Hermione le dévisagea, l'air mécontent, et Harry soupira une fois encore, prêt à la stopper si elle décidait de commencer un sermon. Il n'aurait pas la patience de supporter un de ses discours pleins de bons sentiments et il se crispait déjà, prêt à la repousser. Cette fois, pourtant, ce fut Ron qui intervint, les sourcils froncés.

— Harry, mon pote, ça ne peut plus continuer comme ça.

Immédiatement, Harry se tendit davantage, les sourcils froncés, mais Ron plissa les yeux.

— Avant de prétexter que tout va bien dans ta merveilleuse vie, tu vas aller t'habiller et venir faire un tour sur le chemin de traverse.

Harry grogna, agacé, mais également un peu mal à l'aise par l'ironie suintante dans la déclaration de Ron.

— Et pourquoi ferais-je ça ? Je n'ai besoin de rien...

Ron laissa échapper un grognement rageur et il le pointa du doigt, les yeux plissés, toute bonne humeur envolée.

— Tu n'as peut-être besoin de rien, mais tu avais promis à George de venir pour l'inauguration du nouveau magasin. Tu te souviens de ça ? Tu es leur investisseur après tout, non ? Fred a donné sa vie parce qu'il croyait en toi, alors il est hors de question que tu déçoives George, maintenant ! Lui, il aurait de bonnes raisons de se laisser aller, mais il lutte chaque jour pour surmonter la perte de sa moitié ! Et toi, que fais-tu Harry ? Quels sont tes projets ? Est-ce que tu te souviens de tes promesses au moins ?

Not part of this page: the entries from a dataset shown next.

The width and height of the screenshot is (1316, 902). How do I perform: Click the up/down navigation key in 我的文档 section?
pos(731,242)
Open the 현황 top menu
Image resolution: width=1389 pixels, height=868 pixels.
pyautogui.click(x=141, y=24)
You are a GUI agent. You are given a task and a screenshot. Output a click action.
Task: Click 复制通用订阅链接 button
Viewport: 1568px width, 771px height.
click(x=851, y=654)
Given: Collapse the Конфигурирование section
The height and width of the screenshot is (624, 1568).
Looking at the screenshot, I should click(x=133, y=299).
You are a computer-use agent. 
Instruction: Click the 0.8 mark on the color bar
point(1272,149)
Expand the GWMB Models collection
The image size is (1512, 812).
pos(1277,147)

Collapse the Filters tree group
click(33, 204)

Harry avait pâli durant la diatribe de Ron, reculant légèrement, honteux. Il n'avait pas vu George depuis la mort de Fred, puisqu'il était ivre mort le jour de l'enterrement de ce dernier. Pour calmer sa culpabilité, Harry lui avait envoyé un plein sac de gallions en lui proposant de construire un magasin en l'honneur de Fred, pour que personne ne l'oublie jamais... puis, lui avait oublié.

Incapable de croiser le regard accusateur de ses amis, il baissa la tête et haussa les épaules, avant de marmonner, de mauvaise grâce.

— Je passe sous la douche et j'arrive.

Personne ne fit le moindre commentaire et Harry battit rapidement en retraite, se précipitant dans la salle de bains. Il se déshabilla et se précipita sous la douche, sans même faire chauffer l'eau, frissonnant brusquement quand le jet glacé fouetta son dos.

Harry se lava rapidement et sortit, les lèvres bleuies et claquant des dents. Il se sécha énergiquement, évitant de se regarder dans le miroir. Il savait parfaitement qu'il se laissait aller et le constater ne ferait que lui rappeler l'évidence : Drago était parti.

Harry s'habilla d'un jean trop grand - il avait encore maigri et la ceinture du pantalon autrefois parfaitement ajustée lui tombait sur les hanches — et d'un sweat épais. C'était celui que Drago aimait lui emprunter et il imaginait parfois qu'il avait conservé l'odeur de celui qui avait volé son cœur.

Il se passa la main dans les cheveux pour les coiffer vaguement avant de rejoindre ses amis. Il nota le regard triste de Hermione sur son sweat, mais elle ne fit pas la moindre remarque. Ron, pour sa part, hocha simplement la tête et lui fit signe de le suivre.